The two pools were built parallel to and east of the water tunnel. Fragmentary ashlar stones were exposed in the area between the tunnel and the pools, evincing a wall that once stood and separated between them. The larger of the two pools (L26; 3.3 × 5.8 m) was paved with a white mosaic, enclosed within a frame of red tesserae in three straight rows. The floor sloped northward and was overlaid with numerous fragments of Gaza jars. A settling pit (L27; 0.6 × 0.7 m) was cut in the northwestern corner of the pool and to its south a decorated ceramic bowl was incorporated in the mosaic floor of the pool.

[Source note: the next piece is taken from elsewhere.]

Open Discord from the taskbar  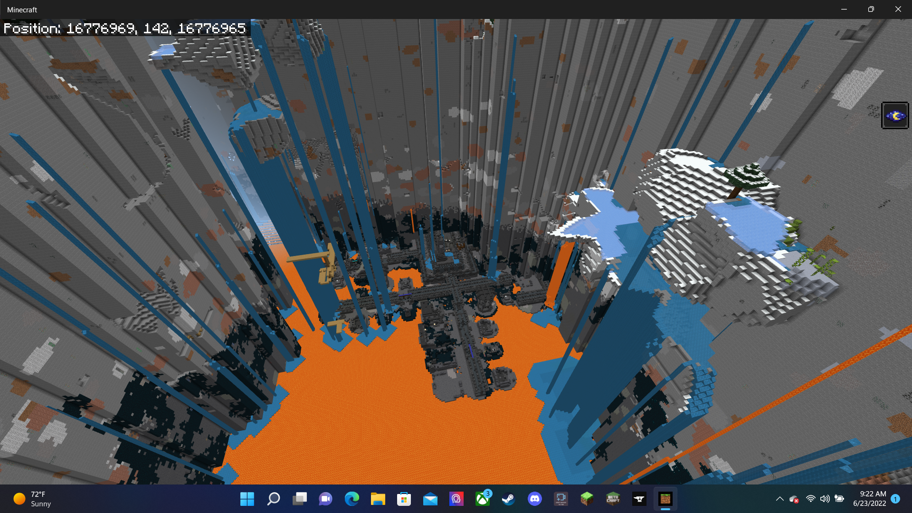click(535, 499)
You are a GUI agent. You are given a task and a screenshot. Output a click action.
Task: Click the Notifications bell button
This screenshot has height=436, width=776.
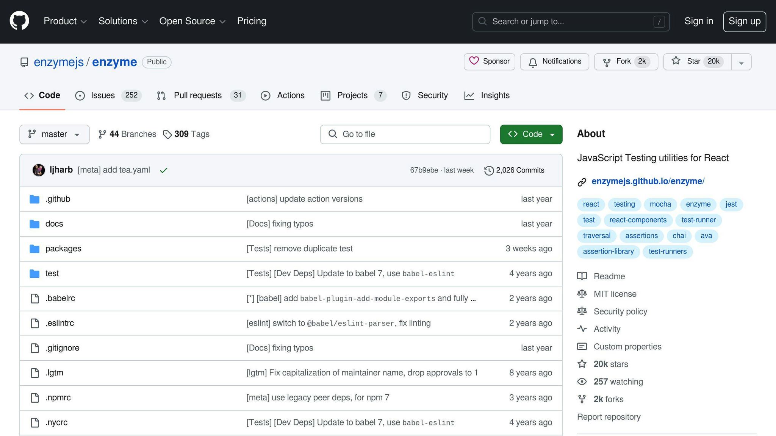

An outlet in the center of the pool’s southern wall (W102) may have been used to convey liquids to the small pool (L13; 2.35 × 3.30 m), which was entirely plastered and contained a large quantity of plaster remains and potsherds in its southern part.

 

The ceramic finds from the excavation dated to the end of the Byzantine period and the beginning of the Early Islamic period and included fragments of jars (Fig. 2:1–4), saqiye jars (Fig. 2:5) and a wheel-made lamp from the end of the sixth century CE (Fig. 2:6), as well as fragments of two glass goblets and the lower part of a bottle (Fig. 2:7–9), dating to the Byzantine period, a stone bowl fragment from the end of the Byzantine period (Fig. 2:10) and a fragment of a decorated marble column in secondary use (Fig. 2:11).